The first step on this bridge therefore will be the removal of just those things which in the past have facilitated a Capitalist government and opposition to encourage the working class to misuse “the overwhelming superiority” of its votes.

Only when a Protestant worker no longer has the irrational feeling that he is a member of a privileged group, and when a Catholic worker realises that his condition has not improved quite as much as he had hoped, can there be the possibility of a class consciousness emerging. This will not inevitably follow a successful conclusion of our campaign but it cannot precede it. Only when full Civil Rights have been wrung from a fearful and unwilling government can the working class ever be united, and only the Civil Rights Movement, I would submit, is equipped to do just that.
Respectfully yours,
J. Quinn, 
Newtonabbey, Co. Antrim.

The World Socialist Party in a pamphlet, Civil Rights or Socialism, issued in January of this year said:
  If the campaign for Civil Rights earns every worker in N. Ireland an equal opportunity to live in a slum and face unemployment and if all are afforded equal rights to vote for the continuance of the economic regime from which their miseries flow, the “Civil Rights” will have achieved its purpose. Theirs is not to question the economic circumstances behind slums and unemployment but simply to see that all share equally in the misery.
This sums up the line of argument taken by the various articles on the subject of the Civil Rights Movement in the Socialist Standard, including the October contribution to which Mr. Quinn’s letter refers.

Mr. Quinn agrees that only the abolition of capitalism can solve our basic problems but he infers that between those basic problems and conditions as they are in Northern Ireland today there is an ’indirect potential’ for improvement. If he means that better community relations and an end to open sectarian violence can be brought about, we are prepared to accept this and prepared to accept that all manner of people and organisations can help to bring this about but, while capitalism remains to shape the events of everyday life, discrimination must continue to exist.

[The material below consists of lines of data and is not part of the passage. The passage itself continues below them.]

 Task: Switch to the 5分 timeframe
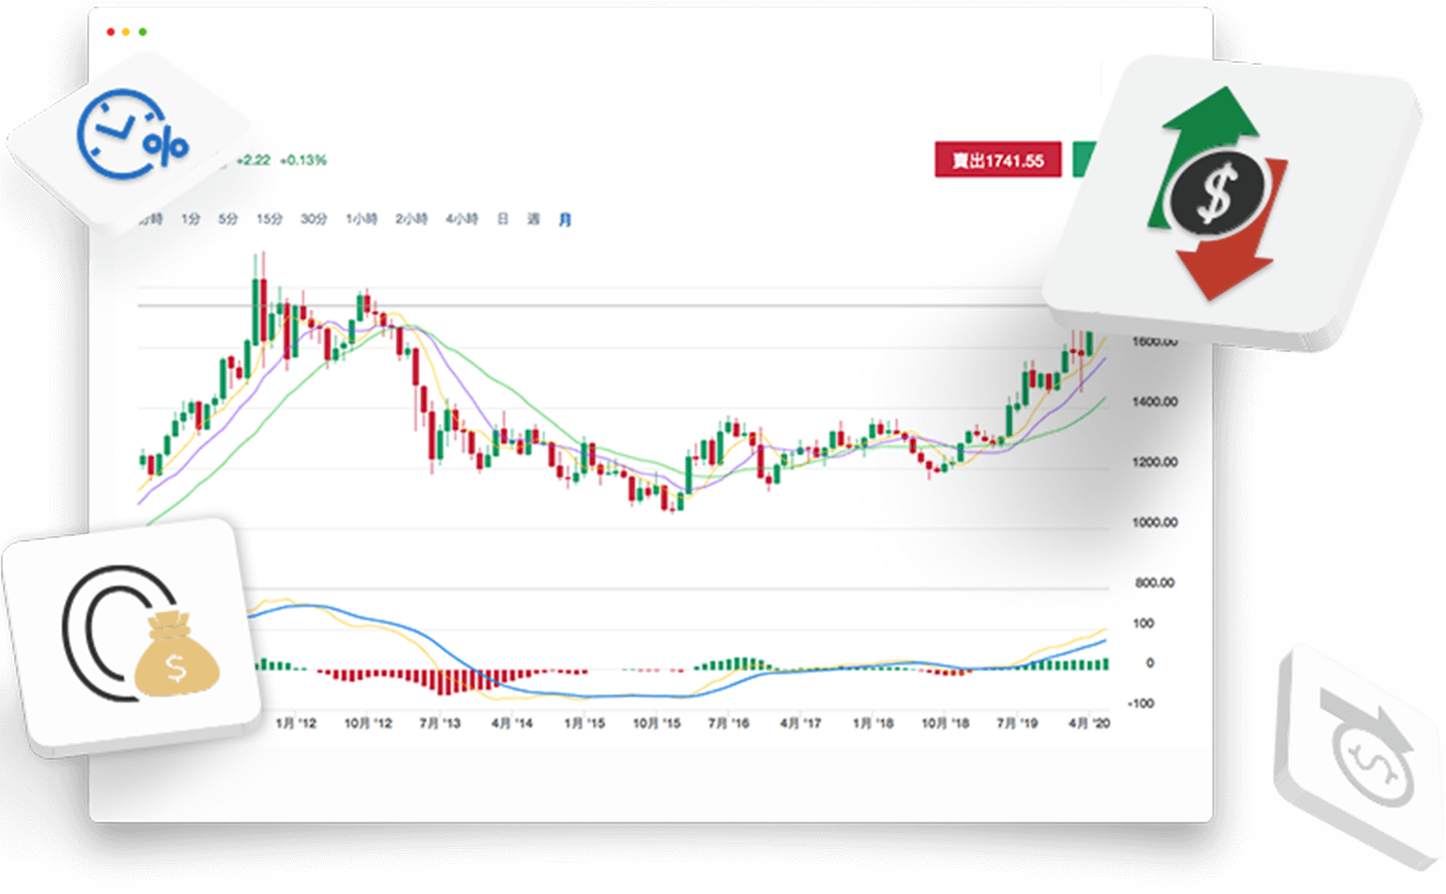coord(228,220)
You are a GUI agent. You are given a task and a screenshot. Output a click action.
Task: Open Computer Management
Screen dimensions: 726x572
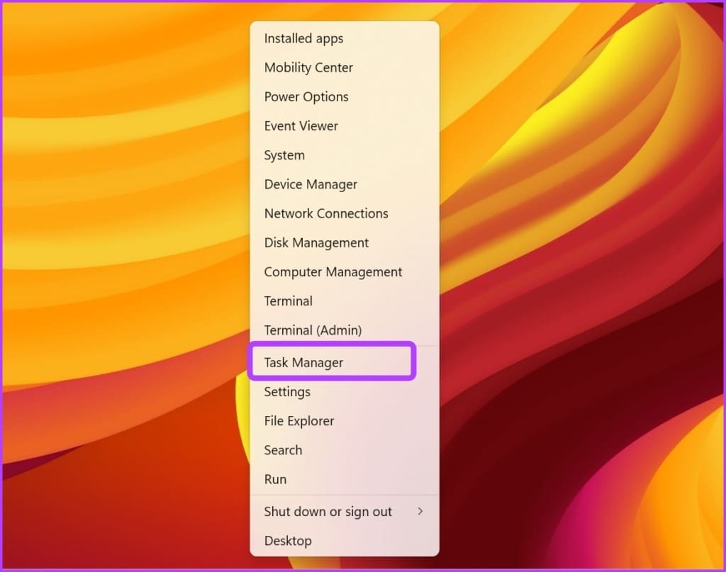point(333,271)
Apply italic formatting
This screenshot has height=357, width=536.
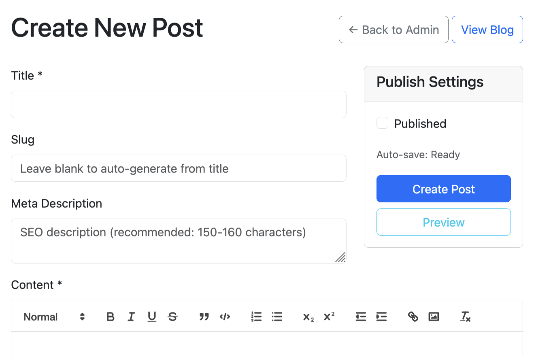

Legalistic formulae may remove, wholly or in part, the religious element of selection from the spheres of housing and employment but, we repeat, there is no devisable formula for running capitalism in such a way as to end either its housing or unemployment problems or for removing the social and economic degradation of second-class citizenship from the working class, Catholic and Protestant. This discrimination against the overwhelming majority will continue as long as capitalism remains and any organisation that diverts the attention of the working class away from this discrimination merely canalises their revolutionary potential into the safe stream of reformist politics and, thus, helps perpetuate injustice.

Unquestionably, Unionist ‘ward-healing’ politicians have entrenched their position by throwing crumbs to the more active section of their supporters and since these supporters are Protestant, inevitably Catholics often have their claim to such crumbs set aside. In similar circumstances, Catholics, Jews, or atheists would act likewise. Obviously, therefore, it is not against the distribution of the crumbs that we should militate, but against the ’circumstances’—the circumstances of capitalism which creates not only its political priorities but the conditions of scarcity and poverty that makes selection or discrimination necessary.

Mr. Quinn claims that a small but 'concrete privilege’ to a Protestant worker or the difference to a Catholic worker between spending six weeks or six years in a rat-infested slum is worth more than an abstract political promise. His comparison between the Protestant workers’ 'concrete privilege’ and the Catholic workers’ ’rat- infested slum’ may, in his case, be purely accidental, but it is typical of many who follow the reasoning of the Civil Rights movement to assume that such a comparison exists. It is nonsense.

There are at least as many Protestant denizens of slumdom as Catholic—indeed the most outrageously ’loyal’ of the ‘loyalists’ of Belfast's Shankill Road, who embellish their slum gables with the legend “This we will maintain!”, are victims of the same notion as that suggested by Mr. Quinn’s comparison.

Of course their notion of privilege, like the individual Catholic’s heart-cry for a decent house, may appear more real than ‘an abstract political promise'. The new house is achievable for a few—and with it, incidentally, new problems, often as great as the one the new house solved—but for the working class the housing problem, like the unemployment problem, the problems of poverty, insecurity, violence, etc., is insoluble in a system of production for profit.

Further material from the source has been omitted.